Bulmacalardan bazıları iyi çalışıyor, gezegenlerin sırasına göre farklı tabaklar toplamanızı ve düzenlemenizi gerektiren bir bulmaca göze çarpıyor. Ancak diğerlerini bir rehber olmadan anlamak neredeyse imkansız. Pek çok görev, beklediğinizden çok daha karmaşıktır ve genellikle tatmin edici olmaktan ziyade kasıtlı olarak yanıltıcı hissettirir.
En kötü bulmacalardan biri, bir hoparlörden gelen diyaloga göre fotoğraf çekerken sizi bir asansörde beş kat yukarı ve aşağı manevra yapmaya zorluyor. Çözüm hemen belli değil ve ne yapacağınızı anlasanız bile, asansörü hareket ettirmek dayanılmaz derecede ağırdır. Oyun ayrıca size bir engeli aşmak için uygun bir şekilde kullanılabilecek bir çekiç verir. Çekiç tahtadan çivi çıkarmak için işlev görür.
Madison ses ve grafik
Bir başka şaşırtıcı mekanik, oyunun yalnızca sekiz öğeden oluşan sınırlı envanter alanıdır, bu da sizi depolama için kasaları kullanmaya zorlar, tüm oyun boyunca sadece iki veya üç tanesiyle karşılaştım. Bu, öğeleri değiştirmek için kapsamlı bir şekilde geri izlemenizi gerektirir. Bir avuç eşya düşürülemez, bu yüzden gerçekte, sadece beş envanter yuvanız var. Luca ağrılı bir şekilde yavaş hareket eder ve bu yürüyüşleri zorlayıcı hale getirir.

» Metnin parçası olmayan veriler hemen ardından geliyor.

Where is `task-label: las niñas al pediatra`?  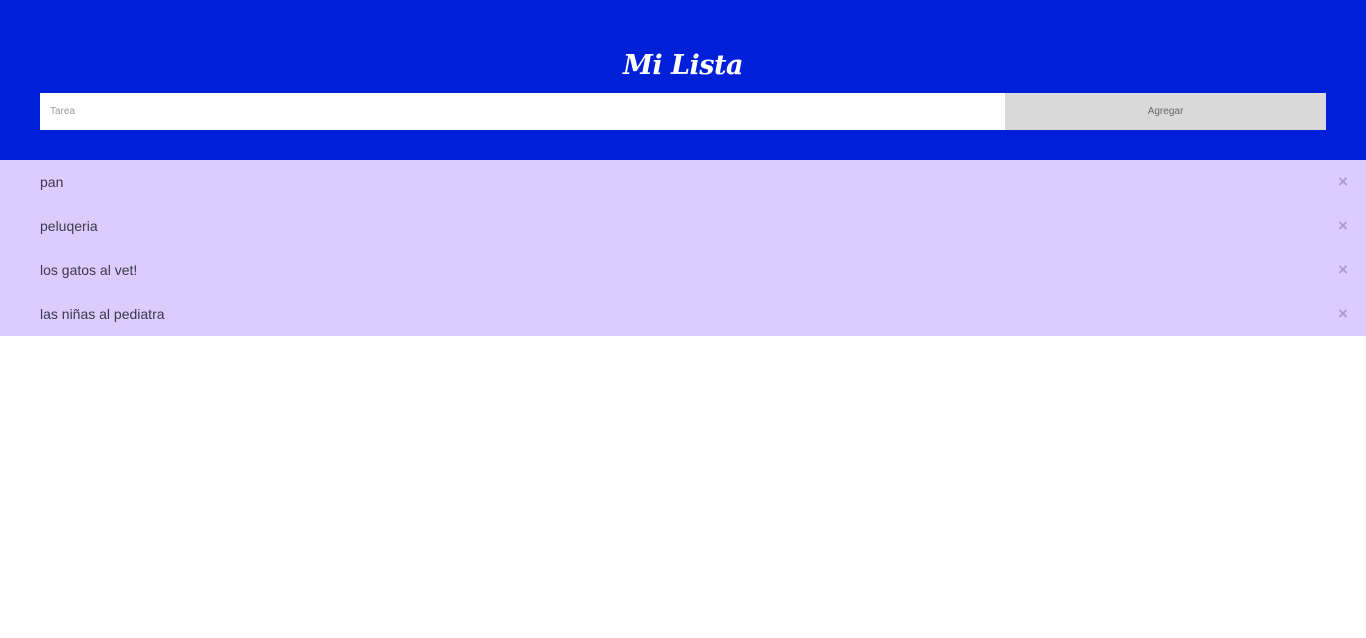
task-label: las niñas al pediatra is located at coordinates (102, 314).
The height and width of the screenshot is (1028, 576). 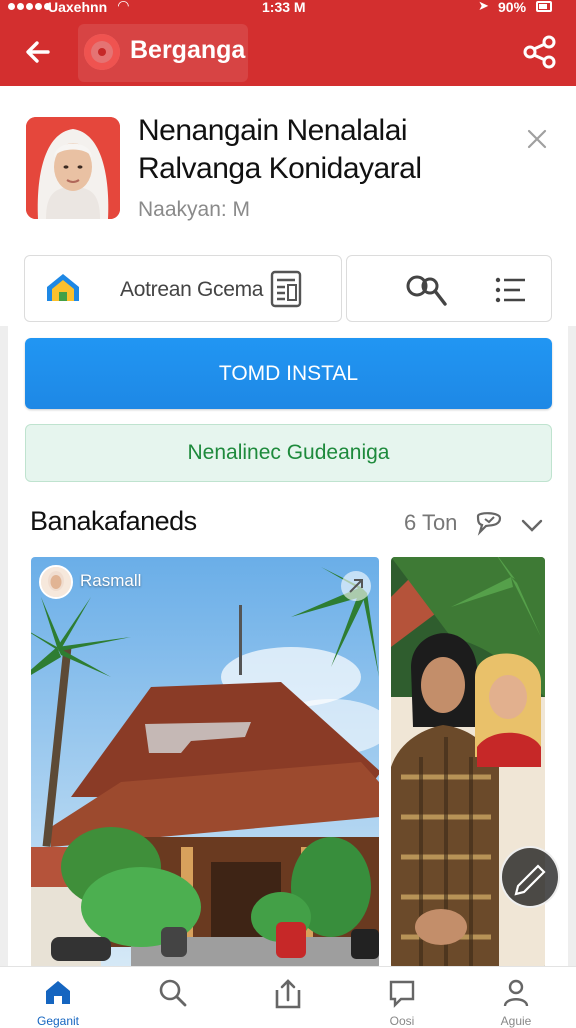 I want to click on app-icon-avatar, so click(x=73, y=168).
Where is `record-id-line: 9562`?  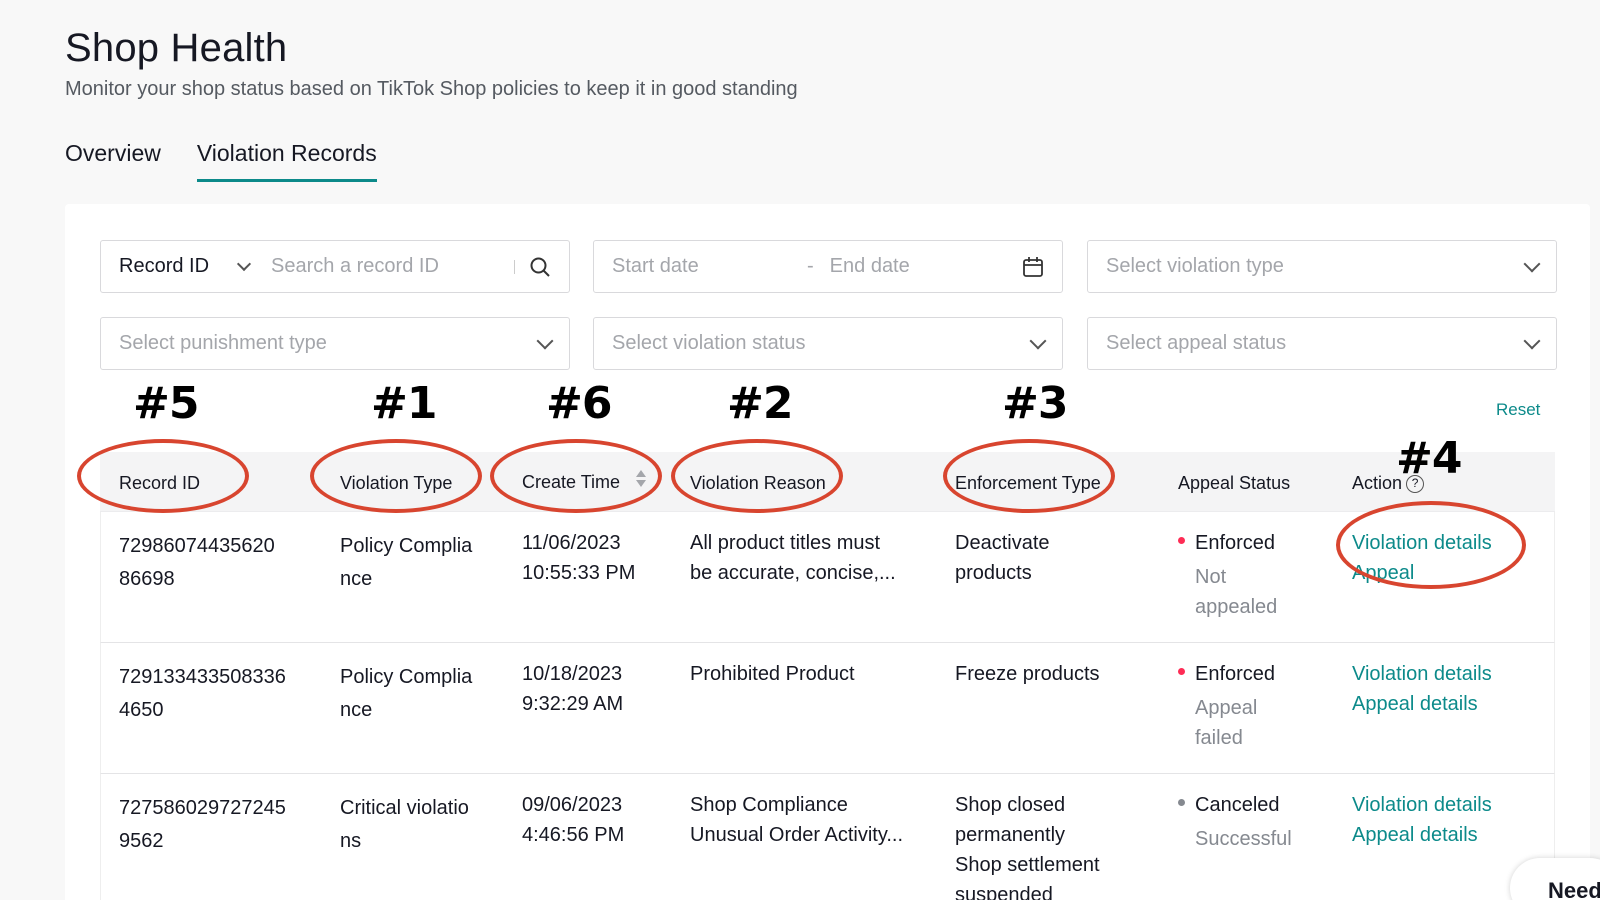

MADiSON’un çoğunluğu, aksi takdirde merak uyandıran olay örgüsünün yanı sıra Luca sunumuyla doludur. Oyun, dolambaçlı bulmacaları yolunuza atacak kadar size güveniyor, ancak çevresel hikaye anlatımının konuşmayı yapmasına izin verecek kadar değil.
MADiSON, aynı zamanda şimdiye kadar oynadığım en cezbedici, ama yine de öfkelendiren korku deneyimlerinden biri. Atmosfer ve hikaye zengin ve ilgi çekici ve korkutuculuk yüksek.